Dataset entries
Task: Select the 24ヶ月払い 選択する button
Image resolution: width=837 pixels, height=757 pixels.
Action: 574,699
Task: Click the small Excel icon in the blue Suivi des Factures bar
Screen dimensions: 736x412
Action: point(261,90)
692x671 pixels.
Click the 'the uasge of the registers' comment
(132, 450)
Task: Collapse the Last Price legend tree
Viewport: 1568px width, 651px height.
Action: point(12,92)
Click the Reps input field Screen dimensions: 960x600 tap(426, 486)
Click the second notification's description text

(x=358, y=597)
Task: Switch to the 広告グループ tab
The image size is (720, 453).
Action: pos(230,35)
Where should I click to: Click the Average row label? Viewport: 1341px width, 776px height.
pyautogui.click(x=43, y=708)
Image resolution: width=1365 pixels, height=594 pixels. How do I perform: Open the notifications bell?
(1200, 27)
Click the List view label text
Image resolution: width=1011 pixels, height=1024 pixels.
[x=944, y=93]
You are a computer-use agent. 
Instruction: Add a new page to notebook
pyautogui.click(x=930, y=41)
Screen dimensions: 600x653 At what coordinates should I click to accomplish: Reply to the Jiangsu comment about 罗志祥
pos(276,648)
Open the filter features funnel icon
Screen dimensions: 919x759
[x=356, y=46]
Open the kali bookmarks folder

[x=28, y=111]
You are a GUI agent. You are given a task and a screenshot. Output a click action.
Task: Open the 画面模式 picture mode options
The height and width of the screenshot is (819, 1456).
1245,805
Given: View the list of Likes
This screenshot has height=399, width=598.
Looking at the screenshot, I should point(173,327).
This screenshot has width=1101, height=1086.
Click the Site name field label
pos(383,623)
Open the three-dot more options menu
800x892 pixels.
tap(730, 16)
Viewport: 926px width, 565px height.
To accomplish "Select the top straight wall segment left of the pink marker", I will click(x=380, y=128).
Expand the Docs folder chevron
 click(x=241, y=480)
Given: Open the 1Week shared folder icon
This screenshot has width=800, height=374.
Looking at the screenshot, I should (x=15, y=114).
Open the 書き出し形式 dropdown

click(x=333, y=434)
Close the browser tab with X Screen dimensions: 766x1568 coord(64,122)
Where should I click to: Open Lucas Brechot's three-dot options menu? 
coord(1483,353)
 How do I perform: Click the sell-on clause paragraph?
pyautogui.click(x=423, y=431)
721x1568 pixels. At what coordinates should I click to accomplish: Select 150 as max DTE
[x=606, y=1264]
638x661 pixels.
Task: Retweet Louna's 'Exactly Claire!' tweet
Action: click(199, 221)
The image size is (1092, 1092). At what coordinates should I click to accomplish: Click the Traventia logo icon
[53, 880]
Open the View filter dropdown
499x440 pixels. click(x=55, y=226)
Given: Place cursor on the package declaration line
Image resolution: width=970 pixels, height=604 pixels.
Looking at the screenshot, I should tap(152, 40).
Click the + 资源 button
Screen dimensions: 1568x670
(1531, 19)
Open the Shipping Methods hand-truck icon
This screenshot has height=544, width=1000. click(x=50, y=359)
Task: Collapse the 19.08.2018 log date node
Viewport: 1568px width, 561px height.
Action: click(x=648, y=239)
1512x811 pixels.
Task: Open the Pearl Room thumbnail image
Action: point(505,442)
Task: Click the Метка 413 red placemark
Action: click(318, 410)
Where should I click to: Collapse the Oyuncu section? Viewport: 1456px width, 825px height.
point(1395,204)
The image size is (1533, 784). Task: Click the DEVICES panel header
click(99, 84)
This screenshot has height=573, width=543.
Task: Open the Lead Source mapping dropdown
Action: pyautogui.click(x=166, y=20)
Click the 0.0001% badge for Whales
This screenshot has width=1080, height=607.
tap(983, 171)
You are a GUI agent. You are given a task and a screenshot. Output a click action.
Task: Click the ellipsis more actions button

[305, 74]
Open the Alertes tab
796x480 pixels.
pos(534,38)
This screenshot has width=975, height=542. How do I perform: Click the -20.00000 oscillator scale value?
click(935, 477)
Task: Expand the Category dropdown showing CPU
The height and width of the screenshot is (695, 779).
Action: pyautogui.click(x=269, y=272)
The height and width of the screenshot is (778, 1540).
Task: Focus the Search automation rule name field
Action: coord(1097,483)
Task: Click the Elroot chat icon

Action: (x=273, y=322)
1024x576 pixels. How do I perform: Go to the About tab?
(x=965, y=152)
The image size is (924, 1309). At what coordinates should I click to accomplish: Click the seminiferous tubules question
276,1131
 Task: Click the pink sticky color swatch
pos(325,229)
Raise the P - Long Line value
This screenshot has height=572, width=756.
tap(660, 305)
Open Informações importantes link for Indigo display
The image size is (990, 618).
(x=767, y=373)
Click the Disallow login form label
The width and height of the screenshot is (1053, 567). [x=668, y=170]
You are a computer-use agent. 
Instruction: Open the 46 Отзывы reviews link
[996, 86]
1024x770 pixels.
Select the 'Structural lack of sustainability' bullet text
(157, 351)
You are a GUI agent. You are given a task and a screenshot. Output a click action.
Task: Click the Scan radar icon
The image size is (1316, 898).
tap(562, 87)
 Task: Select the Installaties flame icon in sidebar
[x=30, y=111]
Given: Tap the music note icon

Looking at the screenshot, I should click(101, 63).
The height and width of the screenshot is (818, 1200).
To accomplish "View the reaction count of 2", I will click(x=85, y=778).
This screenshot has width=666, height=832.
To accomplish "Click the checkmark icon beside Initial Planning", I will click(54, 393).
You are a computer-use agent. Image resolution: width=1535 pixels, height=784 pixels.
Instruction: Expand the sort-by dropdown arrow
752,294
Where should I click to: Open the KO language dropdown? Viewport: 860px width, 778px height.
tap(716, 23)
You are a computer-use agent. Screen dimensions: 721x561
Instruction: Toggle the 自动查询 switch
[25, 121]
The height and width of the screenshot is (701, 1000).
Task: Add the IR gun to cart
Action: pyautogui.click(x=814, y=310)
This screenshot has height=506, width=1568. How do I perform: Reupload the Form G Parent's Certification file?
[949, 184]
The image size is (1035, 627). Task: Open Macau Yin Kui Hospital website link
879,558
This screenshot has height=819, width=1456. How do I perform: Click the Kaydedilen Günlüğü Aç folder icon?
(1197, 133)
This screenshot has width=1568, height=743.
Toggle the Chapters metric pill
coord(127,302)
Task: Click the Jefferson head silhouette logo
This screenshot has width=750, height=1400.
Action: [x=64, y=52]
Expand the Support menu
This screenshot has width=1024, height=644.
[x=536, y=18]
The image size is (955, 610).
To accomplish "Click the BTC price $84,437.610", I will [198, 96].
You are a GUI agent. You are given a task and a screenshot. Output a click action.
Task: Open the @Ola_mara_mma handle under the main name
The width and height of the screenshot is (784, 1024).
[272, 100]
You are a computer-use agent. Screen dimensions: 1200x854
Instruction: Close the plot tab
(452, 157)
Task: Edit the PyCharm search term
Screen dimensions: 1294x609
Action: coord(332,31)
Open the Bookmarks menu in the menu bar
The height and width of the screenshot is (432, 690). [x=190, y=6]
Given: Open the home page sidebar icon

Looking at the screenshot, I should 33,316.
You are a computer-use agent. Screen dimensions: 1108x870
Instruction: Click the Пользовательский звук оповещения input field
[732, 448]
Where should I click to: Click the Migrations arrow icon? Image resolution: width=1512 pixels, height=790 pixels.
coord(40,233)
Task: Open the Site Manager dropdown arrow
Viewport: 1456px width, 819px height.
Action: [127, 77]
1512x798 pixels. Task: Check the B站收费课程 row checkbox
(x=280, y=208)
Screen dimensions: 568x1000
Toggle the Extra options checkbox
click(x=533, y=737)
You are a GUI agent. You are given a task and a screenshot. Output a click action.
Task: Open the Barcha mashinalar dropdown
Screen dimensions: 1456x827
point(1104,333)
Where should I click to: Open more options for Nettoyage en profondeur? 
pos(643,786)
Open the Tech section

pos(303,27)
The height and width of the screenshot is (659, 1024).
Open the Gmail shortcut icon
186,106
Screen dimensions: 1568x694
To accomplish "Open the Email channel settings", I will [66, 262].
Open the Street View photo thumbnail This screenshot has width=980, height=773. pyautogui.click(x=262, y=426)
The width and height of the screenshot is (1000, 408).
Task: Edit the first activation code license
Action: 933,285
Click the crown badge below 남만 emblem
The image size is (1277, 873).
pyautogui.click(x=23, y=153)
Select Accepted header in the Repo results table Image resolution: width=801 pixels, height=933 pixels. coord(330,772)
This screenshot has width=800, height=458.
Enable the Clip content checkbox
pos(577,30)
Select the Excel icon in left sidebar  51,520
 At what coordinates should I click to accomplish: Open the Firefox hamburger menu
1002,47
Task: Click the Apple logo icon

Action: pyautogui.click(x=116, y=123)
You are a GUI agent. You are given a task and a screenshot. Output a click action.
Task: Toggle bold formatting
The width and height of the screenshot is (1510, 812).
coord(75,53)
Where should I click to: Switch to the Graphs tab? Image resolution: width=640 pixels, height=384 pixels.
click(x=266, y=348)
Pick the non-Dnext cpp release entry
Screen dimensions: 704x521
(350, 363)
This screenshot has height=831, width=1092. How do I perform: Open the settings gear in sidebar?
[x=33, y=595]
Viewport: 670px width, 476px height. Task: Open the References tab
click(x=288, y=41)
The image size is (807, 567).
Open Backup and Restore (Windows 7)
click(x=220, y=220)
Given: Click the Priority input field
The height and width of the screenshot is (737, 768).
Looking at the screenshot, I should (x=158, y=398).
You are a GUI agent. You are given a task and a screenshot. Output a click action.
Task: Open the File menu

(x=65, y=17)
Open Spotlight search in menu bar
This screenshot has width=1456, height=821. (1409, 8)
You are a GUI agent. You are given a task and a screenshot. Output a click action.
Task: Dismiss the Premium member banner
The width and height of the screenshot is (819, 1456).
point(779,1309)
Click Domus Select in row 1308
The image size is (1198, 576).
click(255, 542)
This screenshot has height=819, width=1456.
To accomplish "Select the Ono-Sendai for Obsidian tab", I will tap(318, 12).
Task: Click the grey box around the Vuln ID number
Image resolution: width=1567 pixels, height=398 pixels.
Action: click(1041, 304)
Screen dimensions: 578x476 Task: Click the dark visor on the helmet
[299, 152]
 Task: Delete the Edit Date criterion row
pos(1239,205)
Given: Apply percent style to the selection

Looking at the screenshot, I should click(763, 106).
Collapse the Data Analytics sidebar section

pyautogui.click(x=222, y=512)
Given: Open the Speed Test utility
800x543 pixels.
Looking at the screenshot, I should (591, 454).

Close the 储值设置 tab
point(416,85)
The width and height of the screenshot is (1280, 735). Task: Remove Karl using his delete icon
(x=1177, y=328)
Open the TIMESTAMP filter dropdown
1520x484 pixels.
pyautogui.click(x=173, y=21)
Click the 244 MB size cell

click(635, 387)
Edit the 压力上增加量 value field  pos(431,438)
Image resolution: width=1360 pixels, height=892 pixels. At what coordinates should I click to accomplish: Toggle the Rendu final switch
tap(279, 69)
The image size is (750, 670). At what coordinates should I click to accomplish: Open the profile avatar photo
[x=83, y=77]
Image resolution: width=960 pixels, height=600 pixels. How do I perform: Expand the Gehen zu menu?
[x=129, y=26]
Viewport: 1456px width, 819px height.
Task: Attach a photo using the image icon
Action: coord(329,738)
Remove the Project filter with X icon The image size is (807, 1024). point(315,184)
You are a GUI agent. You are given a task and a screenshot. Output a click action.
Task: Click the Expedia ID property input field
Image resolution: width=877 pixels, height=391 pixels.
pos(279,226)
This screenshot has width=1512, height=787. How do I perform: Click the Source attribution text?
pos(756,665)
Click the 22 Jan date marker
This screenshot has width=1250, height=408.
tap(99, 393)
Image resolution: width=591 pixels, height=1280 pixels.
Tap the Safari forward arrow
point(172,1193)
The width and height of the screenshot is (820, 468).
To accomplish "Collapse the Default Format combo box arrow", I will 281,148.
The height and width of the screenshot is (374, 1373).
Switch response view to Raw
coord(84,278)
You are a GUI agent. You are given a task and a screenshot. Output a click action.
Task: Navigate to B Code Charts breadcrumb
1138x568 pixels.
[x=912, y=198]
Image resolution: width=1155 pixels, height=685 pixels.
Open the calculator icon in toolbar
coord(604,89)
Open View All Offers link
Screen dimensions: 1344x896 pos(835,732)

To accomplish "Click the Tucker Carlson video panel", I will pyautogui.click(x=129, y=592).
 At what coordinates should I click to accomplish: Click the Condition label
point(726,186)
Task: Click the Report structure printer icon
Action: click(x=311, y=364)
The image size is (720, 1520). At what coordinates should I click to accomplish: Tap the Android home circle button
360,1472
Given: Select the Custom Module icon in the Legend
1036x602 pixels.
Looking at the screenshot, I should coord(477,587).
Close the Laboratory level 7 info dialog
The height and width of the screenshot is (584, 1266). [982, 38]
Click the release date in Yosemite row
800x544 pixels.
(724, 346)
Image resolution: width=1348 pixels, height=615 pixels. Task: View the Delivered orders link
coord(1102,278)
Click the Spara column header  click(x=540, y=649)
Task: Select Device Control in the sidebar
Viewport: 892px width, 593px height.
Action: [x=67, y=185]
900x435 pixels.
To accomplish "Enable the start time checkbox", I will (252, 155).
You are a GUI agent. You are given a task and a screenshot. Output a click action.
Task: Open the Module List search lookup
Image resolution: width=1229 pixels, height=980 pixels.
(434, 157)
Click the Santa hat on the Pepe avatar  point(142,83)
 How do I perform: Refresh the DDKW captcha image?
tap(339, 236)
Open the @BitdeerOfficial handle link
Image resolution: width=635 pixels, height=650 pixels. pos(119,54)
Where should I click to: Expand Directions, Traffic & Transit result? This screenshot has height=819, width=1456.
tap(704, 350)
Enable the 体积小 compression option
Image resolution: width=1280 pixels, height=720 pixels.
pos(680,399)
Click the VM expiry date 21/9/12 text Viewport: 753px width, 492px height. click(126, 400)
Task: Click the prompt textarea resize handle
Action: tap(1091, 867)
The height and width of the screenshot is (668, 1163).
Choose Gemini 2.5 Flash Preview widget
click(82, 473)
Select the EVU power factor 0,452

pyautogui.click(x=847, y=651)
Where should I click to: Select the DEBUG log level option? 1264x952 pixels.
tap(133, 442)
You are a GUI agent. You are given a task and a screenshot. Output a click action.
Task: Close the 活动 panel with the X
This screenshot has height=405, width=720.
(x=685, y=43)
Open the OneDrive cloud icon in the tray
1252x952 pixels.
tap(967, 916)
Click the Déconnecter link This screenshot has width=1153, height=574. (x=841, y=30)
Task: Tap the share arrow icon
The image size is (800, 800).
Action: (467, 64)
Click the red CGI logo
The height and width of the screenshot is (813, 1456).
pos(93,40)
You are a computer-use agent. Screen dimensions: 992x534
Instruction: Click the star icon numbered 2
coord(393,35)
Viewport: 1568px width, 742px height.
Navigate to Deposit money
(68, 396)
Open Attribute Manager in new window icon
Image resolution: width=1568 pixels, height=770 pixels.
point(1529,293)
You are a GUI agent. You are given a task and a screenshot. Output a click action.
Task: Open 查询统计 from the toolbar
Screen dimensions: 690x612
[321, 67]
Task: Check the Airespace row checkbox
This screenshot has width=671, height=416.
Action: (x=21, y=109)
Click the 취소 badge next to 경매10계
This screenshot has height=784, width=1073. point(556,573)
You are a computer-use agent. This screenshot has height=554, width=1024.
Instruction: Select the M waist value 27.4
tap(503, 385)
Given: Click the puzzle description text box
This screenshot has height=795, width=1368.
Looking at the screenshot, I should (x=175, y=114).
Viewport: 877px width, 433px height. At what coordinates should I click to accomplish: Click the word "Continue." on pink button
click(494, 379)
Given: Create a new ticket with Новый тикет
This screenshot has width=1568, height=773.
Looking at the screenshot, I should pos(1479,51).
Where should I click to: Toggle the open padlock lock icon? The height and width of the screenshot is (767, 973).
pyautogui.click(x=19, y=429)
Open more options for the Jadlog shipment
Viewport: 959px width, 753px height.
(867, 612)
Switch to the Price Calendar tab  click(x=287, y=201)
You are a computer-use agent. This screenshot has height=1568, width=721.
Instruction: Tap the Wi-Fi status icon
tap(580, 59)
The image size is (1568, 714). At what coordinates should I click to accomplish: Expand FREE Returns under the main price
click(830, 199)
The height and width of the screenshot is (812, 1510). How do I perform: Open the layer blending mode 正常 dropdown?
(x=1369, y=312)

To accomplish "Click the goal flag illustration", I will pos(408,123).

#### [Request]
Reproduce the portion of the lines above that begins with the line containing "Click Domus Select in row 1308" and ends with the line containing "Edit the 压力上增加量", including both of those lines.

#### [Written response]
Click Domus Select in row 1308
The image size is (1198, 576).
click(255, 542)
This screenshot has height=819, width=1456.
To accomplish "Select the Ono-Sendai for Obsidian tab", I will tap(318, 12).
Task: Click the grey box around the Vuln ID number
Image resolution: width=1567 pixels, height=398 pixels.
Action: click(1041, 304)
Screen dimensions: 578x476 Task: Click the dark visor on the helmet
[299, 152]
 Task: Delete the Edit Date criterion row
pos(1239,205)
Given: Apply percent style to the selection

Looking at the screenshot, I should click(763, 106).
Collapse the Data Analytics sidebar section

pyautogui.click(x=222, y=512)
Given: Open the Speed Test utility
800x543 pixels.
Looking at the screenshot, I should (591, 454).

Close the 储值设置 tab
point(416,85)
The width and height of the screenshot is (1280, 735). Task: Remove Karl using his delete icon
(x=1177, y=328)
Open the TIMESTAMP filter dropdown
1520x484 pixels.
pyautogui.click(x=173, y=21)
Click the 244 MB size cell

click(635, 387)
Edit the 压力上增加量 value field  pos(431,438)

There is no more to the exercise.